Isleb n’est mémorable que pour avoir été le lieu de la naissance & de la mort de Luther ; je ne dirai rien de sa vie, M. Bossuet entre les Catholiques, Seckendorf, Jean Muller, Christian Juncker & Bayle entre les Réformés, vous en instruiront complettement.

Mais M. de Voltaire va vous peindre, ou plutôt je vais donner l’esquisse du tableau qu’il a fait de cette grande révolution dans l’esprit & dans le système politique de l’Europe, qui commença par un moine augustin.

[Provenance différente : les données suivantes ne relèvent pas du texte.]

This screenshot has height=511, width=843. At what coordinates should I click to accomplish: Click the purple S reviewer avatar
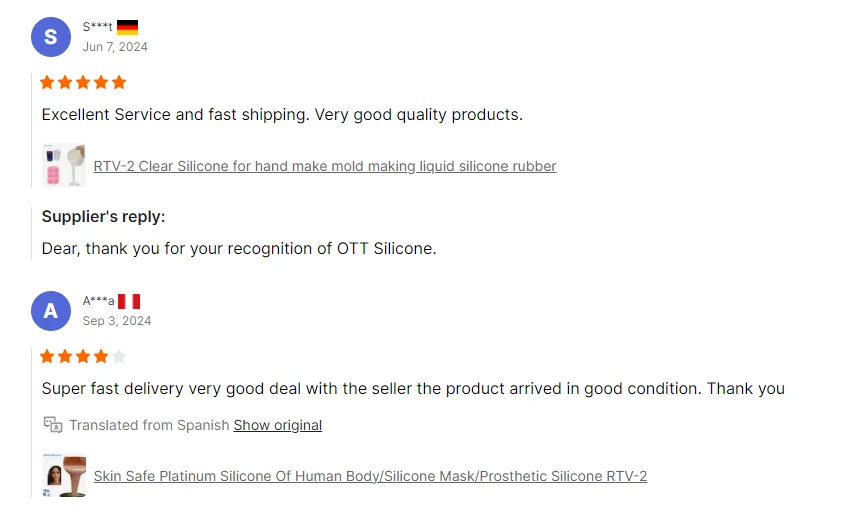pyautogui.click(x=51, y=37)
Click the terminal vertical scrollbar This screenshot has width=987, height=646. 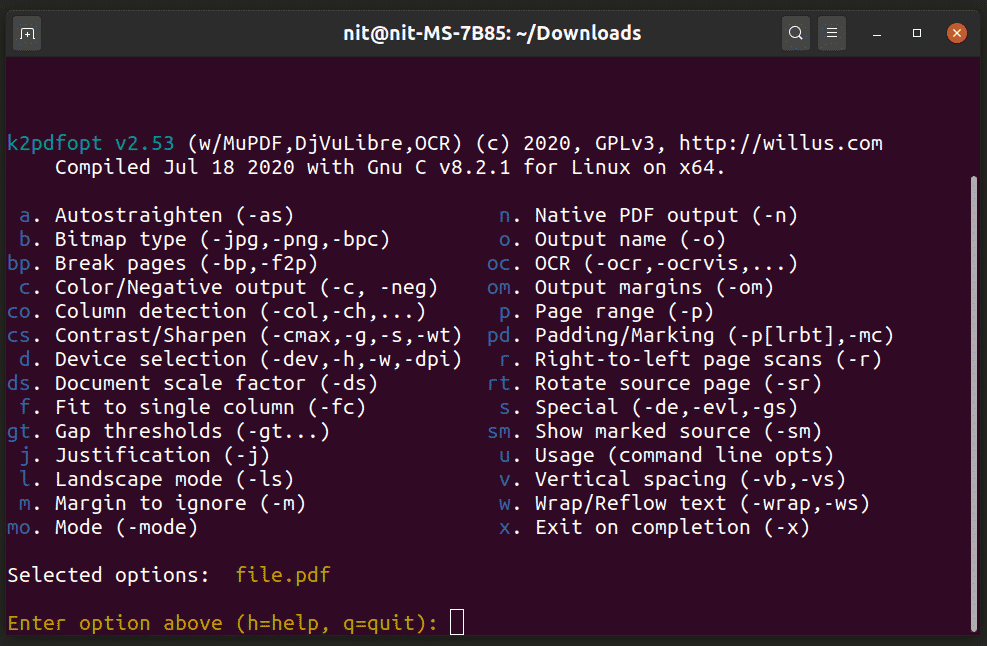coord(975,400)
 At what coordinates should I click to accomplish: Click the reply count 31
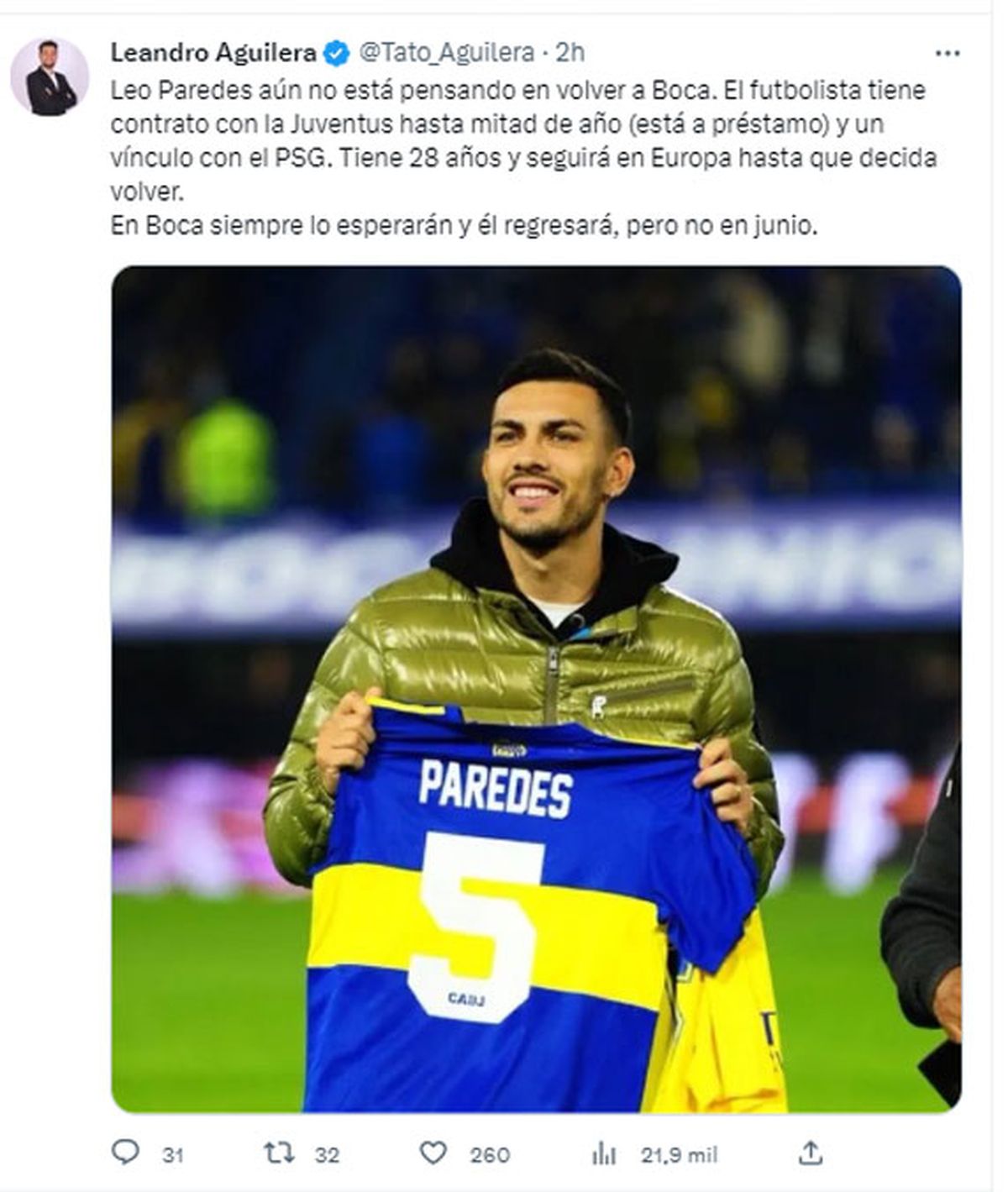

« A peine eut-il pris l’habit de son ordre à l’âge de 22 ans, que ses supérieurs le chargerent de prêcher contre la marchandise qu’ils n’avoient pu vendre. La querelle ne fut d’abord qu’entre les Augustins & les Dominicains ; on ne prévoyoit pas qu’elle iroit jusqu’à détruire la religion romaine dans la moitié de l’Europe.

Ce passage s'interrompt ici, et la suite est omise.